CS 3140 Online Activity -- Week 2

Introduction

Some of the material at the beginning of this activity is adapted from Chapter 5 of Database Design, in particular the section "Degrees of Data Abstraction". Feel free to read the chapter, but I recommend you so that later; it isn't necessary for this online session.

Do the short exercises in the activity as you come to them. Record your answers and submit your work as before. Note the submission date: by 11:59 PM on Friday, August 28. It is different from Online Session 1.

Data Modeling

You may recall from our first session that one of the motivations for database systems was decoupling: the desire to decouple code that uses the database from the code that implements the database. We said that The data model decouples database users from the physical layer. It provides a logical layer to the system

That's not really enough separation. Designing the logical layer of a database application requires a lot of detail, and it typically uses the vocabulary of a particular kind of data model. In the beginning, though, we have a problem in the world, expressed in the vocabulary of a domain and set of users. We need to begin the process of database design closer to the problem.

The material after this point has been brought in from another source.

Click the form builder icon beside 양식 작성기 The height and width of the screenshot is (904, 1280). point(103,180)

Data modeling is the first step in the process of database design. It recognizes that even before we design the logical layer of our system, we need to first understand and model the domain. Thus, database design is much like the modeling we do for any kind of program: we start with the problem in the world, define a model for the problem, and then refine model toward an implementation.

adding the conceptual layer to our system

The physical layer is the database management system. The logical layer is our data model. This week, we will begin our study of a powerful and popular data model, the relational data model. This session introduces you to conceptual modeling.

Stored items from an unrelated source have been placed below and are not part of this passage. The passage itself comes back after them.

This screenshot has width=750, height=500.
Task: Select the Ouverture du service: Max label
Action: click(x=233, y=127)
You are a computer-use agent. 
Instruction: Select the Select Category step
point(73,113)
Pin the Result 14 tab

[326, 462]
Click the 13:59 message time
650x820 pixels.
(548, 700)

The goal of conceptual modeling is to describe:

the kinds of data stored in the database,
the relationships between data items, and
any constraints on the data in the domain.

For example, in a student information system, we might want to store students, professors, and courses. These data are related in several ways, such as professors teaching courses and students taking courses.

The existence of constraints reminds us that the data stored in the database is composed of other data. Students have names and student numbers; courses have names and numbers. These are typically defined using constraints from the domain. For example, a UNI student number is six digits, and UNI course numbers consist of alphabetic strings of varying length, a space, and a four-digit number in 1000-7999 range.

The conceptual layer can be modeled in many ways. We will mostly be using the well-established entity relationship (ER) model. It is simple and defines only the minimal set of features we need to create a conceptual model:

entities: the kinds of things stored in the database,
attributes: the properties associated with an entity,
relationships among the entities

In our ER model of a student information system, name and student number are attributes of a student, and name and course number are attributes of a course. Constraints are specified as a part of defining the attributes.

The entity relationship model is not a formal language. An ER model of a domain is a semi-formal representation of the database structure. This result is easy to create, understand, and share, which makes it useful in the early stages of database design, when it can be used as reference to make sure that all the user's requirements are met. ER models are usually represented as diagrams:

Consider my Spotify example from our first session:

artist: name, country, rating
album : name, year of release, rating, artist, songs it contains
song: name, year of release, length, rating, artist

My flat file makes attributes and relationships look like the same kind of thing. That is an implementation detail! At the conceptual level, I might describe the database using this ER diagram:

an ER diagram of my flat file music database

Later, we will look at ER models in more detail, including a straightforward technique for converting an ER model into a relational data model. For now, let's get some practice working with the basic ideas of ER modeling and begin to explore some of the practical issues.

Quick Exercise

Draw an ER diagram for the entities, attributes, and relationships in my student information example above.

After drawing your diagram, check out this attempt. How does it differ from yours? What could we do? Or less?

Main Exercise

The idea behind ER modeling is simple, which accounts in large part for its popularity. Designers can begin using it immediately. With experience, we develop the knowledge we need to design good models. This exercise will help you start down the road to experience.

Tasks

Choose a domain that you are interested in. It can be almost anything: sports, business, government, activism, .... We need databases almost everywhere! Think of a system you might like to use, or one you might like to build.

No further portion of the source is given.